Avant le comité chaque membre du comité reçoit plusieurs dossiers à étudier. Nous instruisons d’abord chacun de notre côté puis nous délibérons avec un co-instructeur de l’équipe des Programmes Santé & Solidarité. Nous réalisons ensemble une analyse croisée et nous mettons d’accord sur les questions à creuser avec l’association ainsi que sur une proposition de soutien à présenter au comité. Nous nous réunissons ensuite pendant deux jours tous ensemble, pour délibérer. Chaque binôme présente les projets qu’il a étudiés et une décision est prise à la majorité des voix, au regard des conclusions de l’instruction et de l’enveloppe de redistribution disponible, votée par le conseil d’administration. Je suis membre de ce comité depuis 2 ans, c’est donc le troisième comité auquel je participe, bénévolement. Nous avons tous des profils différents et complémentaires, les échanges sont donc particulièrement riches.

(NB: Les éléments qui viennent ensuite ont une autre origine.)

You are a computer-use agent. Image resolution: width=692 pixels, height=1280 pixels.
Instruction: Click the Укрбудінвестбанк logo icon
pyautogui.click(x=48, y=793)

Cela doit être compliqué de faire des arbitrages entre les dossiers, non ?
Complètement. Nous nous retrouvons à faire des choix et des arbitrages difficiles, notamment cette année, dans un contexte général tendu pour nos associations partenaires, certaines étant très dépendantes des contrats aidés qui risquent d’être supprimés, d’autres faisant face à un durcissement de la loi relative au séjour pour soins ou à la pénalisation des clients des travailleur.euse.s du sexe, rendant plus compliquées les conditions d’exercice des acteurs de terrain.
Personnellement qu’est-ce que cela t’apporte de participer à ce comité ?
Je suis à la base plutôt spécialiste des questions de santé sexuelle ou d’usage de drogues, mais travailler plus globalement sur la précarité des personnes exposées au VIH est très intéressant. Étudier les dossiers en amont du comité prend du temps, c’est vrai, mais participer à ce comité, c’est aussi l’opportunité de rencontrer des experts qui viennent de différents horizons et que je n’aurais probablement pas rencontrés ailleurs. Après toutes ces années aux côtés de Solidarité Sida, j’ai toujours autant de plaisir à travailler avec vous.